In een beroemde tekening van Peter van Straaten zien we een opvallend welgestelde middelbare man zitten bij een oud ineen geschrompeld vrouwtje. Het onderschrift luidt : ‘Moeder ik ben niet gelukkig’. Zoals alle goede cartoons is het er een met verdiepingen. Moeders vragen inderdaad niet zelden aan hun volwassen kinderen of ze wel gelukkig zijn. Dat welstand op zich geen geluk brengt is bovendien gemeengoed. Wonderlijk is dat iemand van de leeftijd van de afgebeelde man nog niet geleerd heeft dat geluk helemaal niet gebruikelijk is. Vroeger was geluk heel gewoon en yesterday waren, althans in reminiscentie, alle zorgen ver weg. In het nu treft men gewoonlijk geen geluk.

Dat komt door de aard van onze emoties. Voor de emotie is niet reëel wat is, maar wat verandert. Emoties ontstaan niet door de aanwezigheid van iets aangenaams of onaangenaams; ze ontstaan door verandering in aangename en onaangename omstandigheden. Volgens Spinoza werden emoties gewekt in de overgang van geringere naar grotere volkomenheid of omgekeerd. Geld maakt niet gelukkig, maar geld krijgen is een groot genot.
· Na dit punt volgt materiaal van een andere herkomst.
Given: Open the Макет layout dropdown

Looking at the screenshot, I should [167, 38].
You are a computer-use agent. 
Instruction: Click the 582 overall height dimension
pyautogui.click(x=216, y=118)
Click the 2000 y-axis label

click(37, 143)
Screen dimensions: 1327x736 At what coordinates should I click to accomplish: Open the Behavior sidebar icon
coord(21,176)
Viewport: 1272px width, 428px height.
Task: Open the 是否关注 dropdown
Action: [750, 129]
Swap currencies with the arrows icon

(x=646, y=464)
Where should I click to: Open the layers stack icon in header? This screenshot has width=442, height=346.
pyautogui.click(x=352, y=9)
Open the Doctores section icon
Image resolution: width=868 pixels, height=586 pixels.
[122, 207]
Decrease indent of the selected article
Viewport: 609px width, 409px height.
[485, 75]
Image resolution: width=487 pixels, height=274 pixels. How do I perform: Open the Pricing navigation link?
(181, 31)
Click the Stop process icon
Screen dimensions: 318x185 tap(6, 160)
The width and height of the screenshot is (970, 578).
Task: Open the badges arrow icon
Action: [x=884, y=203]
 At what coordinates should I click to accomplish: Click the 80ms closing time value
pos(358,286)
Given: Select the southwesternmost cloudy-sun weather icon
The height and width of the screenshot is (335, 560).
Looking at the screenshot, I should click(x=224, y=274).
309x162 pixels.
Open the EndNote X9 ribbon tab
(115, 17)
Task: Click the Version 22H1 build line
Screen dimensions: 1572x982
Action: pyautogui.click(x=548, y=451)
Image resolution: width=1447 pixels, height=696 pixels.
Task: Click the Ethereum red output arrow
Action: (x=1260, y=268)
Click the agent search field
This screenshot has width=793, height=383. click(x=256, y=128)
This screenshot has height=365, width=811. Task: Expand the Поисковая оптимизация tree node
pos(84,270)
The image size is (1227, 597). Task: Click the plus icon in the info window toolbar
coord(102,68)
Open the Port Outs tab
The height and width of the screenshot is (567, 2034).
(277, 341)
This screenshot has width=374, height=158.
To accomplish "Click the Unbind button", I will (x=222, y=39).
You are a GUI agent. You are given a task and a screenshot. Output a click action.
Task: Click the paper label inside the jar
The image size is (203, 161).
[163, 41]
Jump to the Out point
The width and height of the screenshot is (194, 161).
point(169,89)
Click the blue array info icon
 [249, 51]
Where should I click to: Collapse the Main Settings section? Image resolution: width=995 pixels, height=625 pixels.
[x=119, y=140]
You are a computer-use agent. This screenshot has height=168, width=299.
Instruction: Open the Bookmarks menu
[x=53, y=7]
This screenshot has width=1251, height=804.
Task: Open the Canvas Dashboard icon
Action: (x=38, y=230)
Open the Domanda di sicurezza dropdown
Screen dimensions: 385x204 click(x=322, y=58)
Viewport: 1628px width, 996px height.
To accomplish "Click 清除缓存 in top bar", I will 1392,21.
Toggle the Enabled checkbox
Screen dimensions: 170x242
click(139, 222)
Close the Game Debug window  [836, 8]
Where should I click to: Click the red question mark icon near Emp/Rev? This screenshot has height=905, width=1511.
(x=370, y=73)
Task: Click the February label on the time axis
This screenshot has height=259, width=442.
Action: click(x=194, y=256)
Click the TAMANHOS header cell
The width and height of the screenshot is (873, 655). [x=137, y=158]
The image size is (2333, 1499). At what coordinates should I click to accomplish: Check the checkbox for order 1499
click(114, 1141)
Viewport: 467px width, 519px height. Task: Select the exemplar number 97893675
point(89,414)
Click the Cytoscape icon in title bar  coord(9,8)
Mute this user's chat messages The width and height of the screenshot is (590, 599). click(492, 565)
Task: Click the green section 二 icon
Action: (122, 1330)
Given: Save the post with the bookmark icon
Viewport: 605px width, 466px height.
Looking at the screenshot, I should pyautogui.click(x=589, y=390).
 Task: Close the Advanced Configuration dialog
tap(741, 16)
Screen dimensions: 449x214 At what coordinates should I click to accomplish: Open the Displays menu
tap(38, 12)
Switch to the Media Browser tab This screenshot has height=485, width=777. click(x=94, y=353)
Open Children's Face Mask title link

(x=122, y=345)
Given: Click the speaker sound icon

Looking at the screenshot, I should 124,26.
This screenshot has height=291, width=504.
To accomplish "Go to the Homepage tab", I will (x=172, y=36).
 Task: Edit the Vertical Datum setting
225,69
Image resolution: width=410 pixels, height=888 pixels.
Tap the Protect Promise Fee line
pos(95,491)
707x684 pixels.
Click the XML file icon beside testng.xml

Geld kwijtraken is een ramp, zelfs wanneer nog een aardig inkomen rest. Daar komt bij dat gevoelens vaak gebaseerd zijn op vergelijkingen. Weinig geld hebben is veel erger wanneer anderen veel hebben. Om die reden is ongeluk gewoon in de miljoen gezinnen die in Nederland onder het minimum zitten. De 300.000 miljonairs die ons land inmiddels telt en de exhibitionistische verrijking aan de top van het bedrijfsleven maken het niet beter.

Maar er zijn nog meer mechanismen die tot ons ongeluk strekken. De emotiepsycholoog Nico Frijda was de uitvinder van de Wet van de Asymetrische Adaptatie aan Blijheid en Droefheid. Blijheid vloeit altijd voort uit verandering en verdwijnt bij blijvende bevrediging. Droefheid daarentegen persisteert onder blijvende ontbering. Aan de redenen voor vreugde went men; aan de redenen voor smart niet, of minder.

Bij een recent onderzoek aan de universiteit van Dayton in de V.S. bracht men proefpersonen door middel van muziek of leuke filmfragmenten in een plezierige stemming. Dan stopte men ermee en vroeg de mensen op te schrijven welke gedachten hen nu invielen. Na enige tijd begon iedereen het positieve gevoel te neutraliseren door negatieve gedachten. Vaak kwamen negatieve herinneringen naar boven. De onderzoekers vermoedden dat er een ingebouwde tendens is om weer in een neutrale gemoedstoestand te komen. Hieruit zou ook verklaard kunnen worden waarom heftige emoties naderhand gewoonlijk gevolgd worden door zwakkere afspiegelingen van het tegendeel. Na de hevige angst van bungeejumpen volgt een periode van euforie en na een buitengewoon gelukkig moment dient zich vaak een onverklaarde triestheid aan.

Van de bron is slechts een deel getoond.